**Problem to work on**
Your answer must be every line of the data that holds the string "computer".

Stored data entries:
──────────────────────────────

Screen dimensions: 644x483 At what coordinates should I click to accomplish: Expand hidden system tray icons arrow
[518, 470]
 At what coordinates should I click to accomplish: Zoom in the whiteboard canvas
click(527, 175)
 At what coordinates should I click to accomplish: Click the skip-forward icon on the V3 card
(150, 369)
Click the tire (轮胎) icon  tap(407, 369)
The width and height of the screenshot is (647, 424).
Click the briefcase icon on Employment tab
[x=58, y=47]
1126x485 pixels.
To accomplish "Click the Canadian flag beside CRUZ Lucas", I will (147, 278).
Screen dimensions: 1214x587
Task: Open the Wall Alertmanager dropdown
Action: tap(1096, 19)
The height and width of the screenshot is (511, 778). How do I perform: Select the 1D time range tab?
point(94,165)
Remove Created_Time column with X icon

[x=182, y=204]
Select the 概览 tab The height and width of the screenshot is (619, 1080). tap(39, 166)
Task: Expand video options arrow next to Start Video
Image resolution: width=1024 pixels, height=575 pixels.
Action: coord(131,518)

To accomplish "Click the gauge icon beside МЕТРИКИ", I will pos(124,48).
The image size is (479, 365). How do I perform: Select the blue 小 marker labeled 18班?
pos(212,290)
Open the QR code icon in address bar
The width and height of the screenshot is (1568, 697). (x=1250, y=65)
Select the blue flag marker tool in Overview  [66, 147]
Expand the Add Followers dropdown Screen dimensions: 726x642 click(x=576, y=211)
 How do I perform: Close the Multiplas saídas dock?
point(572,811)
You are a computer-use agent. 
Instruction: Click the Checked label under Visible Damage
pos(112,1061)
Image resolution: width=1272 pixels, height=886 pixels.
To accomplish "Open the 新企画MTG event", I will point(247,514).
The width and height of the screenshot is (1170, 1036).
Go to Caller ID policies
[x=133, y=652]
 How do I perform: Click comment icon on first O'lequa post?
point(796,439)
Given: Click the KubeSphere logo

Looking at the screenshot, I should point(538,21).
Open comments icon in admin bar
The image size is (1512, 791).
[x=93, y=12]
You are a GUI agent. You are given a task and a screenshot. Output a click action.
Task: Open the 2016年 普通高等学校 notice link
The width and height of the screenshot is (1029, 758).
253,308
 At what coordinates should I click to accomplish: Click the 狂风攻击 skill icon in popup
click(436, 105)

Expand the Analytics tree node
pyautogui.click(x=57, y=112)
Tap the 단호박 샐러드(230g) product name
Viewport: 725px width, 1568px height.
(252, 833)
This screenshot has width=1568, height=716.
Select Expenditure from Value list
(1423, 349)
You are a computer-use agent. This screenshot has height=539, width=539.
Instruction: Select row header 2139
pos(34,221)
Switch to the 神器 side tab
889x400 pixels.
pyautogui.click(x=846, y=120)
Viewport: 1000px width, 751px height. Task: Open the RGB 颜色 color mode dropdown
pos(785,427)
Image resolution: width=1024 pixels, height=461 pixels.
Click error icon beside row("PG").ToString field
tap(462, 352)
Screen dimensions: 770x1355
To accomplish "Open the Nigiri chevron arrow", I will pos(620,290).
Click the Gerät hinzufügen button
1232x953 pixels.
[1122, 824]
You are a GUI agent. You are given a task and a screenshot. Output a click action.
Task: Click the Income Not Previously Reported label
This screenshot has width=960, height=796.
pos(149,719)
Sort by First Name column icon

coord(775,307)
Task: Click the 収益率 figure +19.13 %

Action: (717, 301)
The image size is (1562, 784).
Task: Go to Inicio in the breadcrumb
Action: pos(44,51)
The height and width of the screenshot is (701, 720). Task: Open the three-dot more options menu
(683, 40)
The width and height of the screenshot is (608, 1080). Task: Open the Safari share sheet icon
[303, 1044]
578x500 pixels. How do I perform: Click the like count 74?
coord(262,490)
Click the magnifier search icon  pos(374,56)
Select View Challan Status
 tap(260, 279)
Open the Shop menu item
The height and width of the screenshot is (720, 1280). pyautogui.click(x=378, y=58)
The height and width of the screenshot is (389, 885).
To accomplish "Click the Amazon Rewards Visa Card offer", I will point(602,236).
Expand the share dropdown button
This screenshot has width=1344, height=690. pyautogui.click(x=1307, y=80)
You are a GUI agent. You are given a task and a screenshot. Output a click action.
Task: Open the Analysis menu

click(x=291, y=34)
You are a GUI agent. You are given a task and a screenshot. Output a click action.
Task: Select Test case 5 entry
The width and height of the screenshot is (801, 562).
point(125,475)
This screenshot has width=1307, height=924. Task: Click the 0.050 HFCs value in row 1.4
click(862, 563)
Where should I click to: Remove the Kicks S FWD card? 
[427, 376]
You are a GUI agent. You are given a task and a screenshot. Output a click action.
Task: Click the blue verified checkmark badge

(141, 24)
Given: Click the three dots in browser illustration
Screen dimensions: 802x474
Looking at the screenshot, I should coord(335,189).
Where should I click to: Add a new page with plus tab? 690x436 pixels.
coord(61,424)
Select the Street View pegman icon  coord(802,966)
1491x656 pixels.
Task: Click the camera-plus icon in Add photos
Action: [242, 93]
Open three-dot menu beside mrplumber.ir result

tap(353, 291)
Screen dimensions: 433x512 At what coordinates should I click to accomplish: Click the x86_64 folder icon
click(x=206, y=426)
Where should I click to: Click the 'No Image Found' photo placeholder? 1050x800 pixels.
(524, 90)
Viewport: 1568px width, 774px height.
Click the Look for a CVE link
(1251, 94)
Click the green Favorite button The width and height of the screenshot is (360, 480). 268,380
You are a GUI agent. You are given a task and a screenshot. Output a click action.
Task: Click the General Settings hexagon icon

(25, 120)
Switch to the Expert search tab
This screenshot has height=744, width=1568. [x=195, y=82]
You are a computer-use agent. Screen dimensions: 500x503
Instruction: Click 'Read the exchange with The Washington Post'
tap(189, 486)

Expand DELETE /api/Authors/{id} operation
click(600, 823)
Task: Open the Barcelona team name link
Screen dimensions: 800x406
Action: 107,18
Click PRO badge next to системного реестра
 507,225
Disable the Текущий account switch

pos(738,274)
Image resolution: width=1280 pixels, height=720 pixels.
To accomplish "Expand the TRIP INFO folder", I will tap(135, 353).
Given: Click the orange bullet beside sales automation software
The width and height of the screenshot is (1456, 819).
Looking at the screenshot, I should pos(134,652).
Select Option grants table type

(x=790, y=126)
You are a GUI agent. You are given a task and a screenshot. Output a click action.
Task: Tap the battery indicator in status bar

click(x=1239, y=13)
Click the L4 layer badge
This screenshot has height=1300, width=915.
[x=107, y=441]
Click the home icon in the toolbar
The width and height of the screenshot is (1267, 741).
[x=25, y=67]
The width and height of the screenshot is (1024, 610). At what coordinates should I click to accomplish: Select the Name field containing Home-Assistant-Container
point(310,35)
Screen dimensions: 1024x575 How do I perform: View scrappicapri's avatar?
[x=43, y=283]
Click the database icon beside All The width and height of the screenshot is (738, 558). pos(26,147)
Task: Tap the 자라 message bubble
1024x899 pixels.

──────────────────────────────

**Task result**
You are a computer-use agent. 
You are a computer-use agent. This screenshot has height=539, width=539.
You are a computer-use agent. Screen dimensions: 500x503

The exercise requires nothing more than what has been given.